__Provided information__
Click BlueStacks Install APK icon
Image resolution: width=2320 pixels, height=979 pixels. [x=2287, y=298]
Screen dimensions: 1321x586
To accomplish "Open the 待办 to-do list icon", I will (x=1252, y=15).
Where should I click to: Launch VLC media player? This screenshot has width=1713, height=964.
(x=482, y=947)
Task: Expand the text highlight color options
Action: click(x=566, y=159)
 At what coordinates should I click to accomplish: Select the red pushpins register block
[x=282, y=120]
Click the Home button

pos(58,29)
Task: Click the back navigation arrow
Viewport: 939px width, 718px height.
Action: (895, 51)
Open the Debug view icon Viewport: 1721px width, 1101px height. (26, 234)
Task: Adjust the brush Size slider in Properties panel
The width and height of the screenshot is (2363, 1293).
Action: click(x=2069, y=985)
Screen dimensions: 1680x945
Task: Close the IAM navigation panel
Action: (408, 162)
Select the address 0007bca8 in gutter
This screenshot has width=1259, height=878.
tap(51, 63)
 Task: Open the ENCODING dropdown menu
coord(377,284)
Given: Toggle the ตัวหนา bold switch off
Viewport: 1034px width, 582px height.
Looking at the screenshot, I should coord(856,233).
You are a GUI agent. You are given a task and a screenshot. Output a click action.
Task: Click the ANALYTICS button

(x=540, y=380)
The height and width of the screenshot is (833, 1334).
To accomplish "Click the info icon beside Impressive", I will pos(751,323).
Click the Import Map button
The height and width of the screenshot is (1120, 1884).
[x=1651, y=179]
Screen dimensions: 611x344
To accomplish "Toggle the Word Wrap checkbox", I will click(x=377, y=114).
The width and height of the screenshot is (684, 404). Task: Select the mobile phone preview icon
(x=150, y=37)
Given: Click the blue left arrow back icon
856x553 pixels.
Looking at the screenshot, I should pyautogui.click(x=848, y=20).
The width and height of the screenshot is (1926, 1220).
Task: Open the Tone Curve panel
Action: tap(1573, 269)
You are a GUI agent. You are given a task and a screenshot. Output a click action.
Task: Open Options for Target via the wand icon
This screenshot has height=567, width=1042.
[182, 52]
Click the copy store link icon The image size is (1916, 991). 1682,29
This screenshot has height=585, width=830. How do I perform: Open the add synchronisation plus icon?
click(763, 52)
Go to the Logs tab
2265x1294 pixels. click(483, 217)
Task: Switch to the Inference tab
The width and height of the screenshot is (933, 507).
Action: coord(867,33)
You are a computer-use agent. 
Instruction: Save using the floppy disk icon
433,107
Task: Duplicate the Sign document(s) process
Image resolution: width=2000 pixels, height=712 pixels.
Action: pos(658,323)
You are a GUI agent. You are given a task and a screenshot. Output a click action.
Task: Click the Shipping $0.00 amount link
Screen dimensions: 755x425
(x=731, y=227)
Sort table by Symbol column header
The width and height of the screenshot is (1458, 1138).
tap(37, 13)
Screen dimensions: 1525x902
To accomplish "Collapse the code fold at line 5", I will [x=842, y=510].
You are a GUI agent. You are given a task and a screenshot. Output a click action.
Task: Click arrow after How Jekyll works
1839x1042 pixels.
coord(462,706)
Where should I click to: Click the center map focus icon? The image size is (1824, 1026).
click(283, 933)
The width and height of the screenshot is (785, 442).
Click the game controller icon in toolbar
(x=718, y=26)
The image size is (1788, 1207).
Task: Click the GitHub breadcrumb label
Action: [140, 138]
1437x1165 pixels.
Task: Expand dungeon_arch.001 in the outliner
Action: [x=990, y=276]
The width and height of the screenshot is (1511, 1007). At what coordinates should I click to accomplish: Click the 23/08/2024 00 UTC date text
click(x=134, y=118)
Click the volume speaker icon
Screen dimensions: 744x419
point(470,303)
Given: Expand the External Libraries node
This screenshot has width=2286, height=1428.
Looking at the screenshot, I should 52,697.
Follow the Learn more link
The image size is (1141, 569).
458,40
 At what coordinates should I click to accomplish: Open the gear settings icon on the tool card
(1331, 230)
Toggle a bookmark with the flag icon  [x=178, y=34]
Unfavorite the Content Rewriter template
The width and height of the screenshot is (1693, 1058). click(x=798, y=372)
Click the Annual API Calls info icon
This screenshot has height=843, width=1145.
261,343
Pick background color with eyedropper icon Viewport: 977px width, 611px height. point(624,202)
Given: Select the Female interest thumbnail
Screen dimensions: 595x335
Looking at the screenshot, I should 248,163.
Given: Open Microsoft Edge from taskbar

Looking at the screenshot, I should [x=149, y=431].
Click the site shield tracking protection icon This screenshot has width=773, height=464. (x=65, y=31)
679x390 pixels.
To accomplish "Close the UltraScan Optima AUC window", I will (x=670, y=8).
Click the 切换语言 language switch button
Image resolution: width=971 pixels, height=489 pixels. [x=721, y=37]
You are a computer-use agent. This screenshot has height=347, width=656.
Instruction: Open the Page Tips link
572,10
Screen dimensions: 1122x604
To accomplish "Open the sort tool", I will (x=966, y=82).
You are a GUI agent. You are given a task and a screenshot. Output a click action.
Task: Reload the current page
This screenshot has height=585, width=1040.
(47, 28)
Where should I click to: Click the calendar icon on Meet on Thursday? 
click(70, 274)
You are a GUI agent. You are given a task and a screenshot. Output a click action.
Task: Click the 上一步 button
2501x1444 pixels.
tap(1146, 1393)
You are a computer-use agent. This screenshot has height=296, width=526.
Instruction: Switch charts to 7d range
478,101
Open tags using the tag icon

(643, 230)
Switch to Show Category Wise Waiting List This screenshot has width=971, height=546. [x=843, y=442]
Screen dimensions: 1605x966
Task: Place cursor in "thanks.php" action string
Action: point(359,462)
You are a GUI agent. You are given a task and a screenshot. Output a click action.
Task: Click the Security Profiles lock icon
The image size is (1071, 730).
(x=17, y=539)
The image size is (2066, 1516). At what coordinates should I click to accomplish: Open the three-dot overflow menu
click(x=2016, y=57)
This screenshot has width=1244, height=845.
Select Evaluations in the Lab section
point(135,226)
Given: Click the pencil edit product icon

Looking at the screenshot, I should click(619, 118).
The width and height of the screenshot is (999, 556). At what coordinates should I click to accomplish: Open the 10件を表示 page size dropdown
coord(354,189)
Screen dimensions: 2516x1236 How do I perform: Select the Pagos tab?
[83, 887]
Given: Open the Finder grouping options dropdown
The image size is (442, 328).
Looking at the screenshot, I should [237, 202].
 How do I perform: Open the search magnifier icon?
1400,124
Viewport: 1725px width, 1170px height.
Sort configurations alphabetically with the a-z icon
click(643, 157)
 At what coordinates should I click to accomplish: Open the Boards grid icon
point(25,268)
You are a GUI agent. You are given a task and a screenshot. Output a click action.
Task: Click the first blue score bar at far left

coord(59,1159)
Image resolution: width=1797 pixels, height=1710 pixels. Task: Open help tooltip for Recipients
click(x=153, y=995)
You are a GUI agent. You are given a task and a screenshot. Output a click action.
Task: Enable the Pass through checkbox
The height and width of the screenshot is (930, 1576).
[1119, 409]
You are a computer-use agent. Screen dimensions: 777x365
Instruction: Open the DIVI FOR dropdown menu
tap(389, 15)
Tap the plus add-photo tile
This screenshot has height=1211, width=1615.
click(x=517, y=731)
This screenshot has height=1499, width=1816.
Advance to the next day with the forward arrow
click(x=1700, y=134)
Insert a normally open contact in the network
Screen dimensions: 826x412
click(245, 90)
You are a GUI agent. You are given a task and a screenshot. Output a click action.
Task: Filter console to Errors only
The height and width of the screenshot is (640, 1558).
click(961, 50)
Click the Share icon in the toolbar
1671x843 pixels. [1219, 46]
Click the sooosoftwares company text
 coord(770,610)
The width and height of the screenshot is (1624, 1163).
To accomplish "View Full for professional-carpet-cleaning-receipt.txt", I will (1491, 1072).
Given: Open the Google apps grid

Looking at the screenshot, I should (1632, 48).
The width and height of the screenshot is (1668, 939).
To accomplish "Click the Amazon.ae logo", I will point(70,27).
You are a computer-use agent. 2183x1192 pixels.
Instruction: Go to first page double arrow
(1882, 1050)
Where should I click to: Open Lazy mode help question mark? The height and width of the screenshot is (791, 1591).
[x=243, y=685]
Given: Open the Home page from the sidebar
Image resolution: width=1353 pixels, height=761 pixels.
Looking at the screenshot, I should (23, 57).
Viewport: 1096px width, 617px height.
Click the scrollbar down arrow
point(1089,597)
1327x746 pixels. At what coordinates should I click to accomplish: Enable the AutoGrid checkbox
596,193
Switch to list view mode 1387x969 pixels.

__Activity__
With the line that contains "Given: Open the Google apps grid" as the start, output every line through the end of the entries exactly. Add no other lines.

__Reply__
Given: Open the Google apps grid

Looking at the screenshot, I should (1632, 48).
The width and height of the screenshot is (1668, 939).
To accomplish "Click the Amazon.ae logo", I will point(70,27).
You are a computer-use agent. 2183x1192 pixels.
Instruction: Go to first page double arrow
(1882, 1050)
Where should I click to: Open Lazy mode help question mark? The height and width of the screenshot is (791, 1591).
[x=243, y=685]
Given: Open the Home page from the sidebar
Image resolution: width=1353 pixels, height=761 pixels.
Looking at the screenshot, I should (23, 57).
Viewport: 1096px width, 617px height.
Click the scrollbar down arrow
point(1089,597)
1327x746 pixels. At what coordinates should I click to accomplish: Enable the AutoGrid checkbox
596,193
Switch to list view mode 1387x969 pixels.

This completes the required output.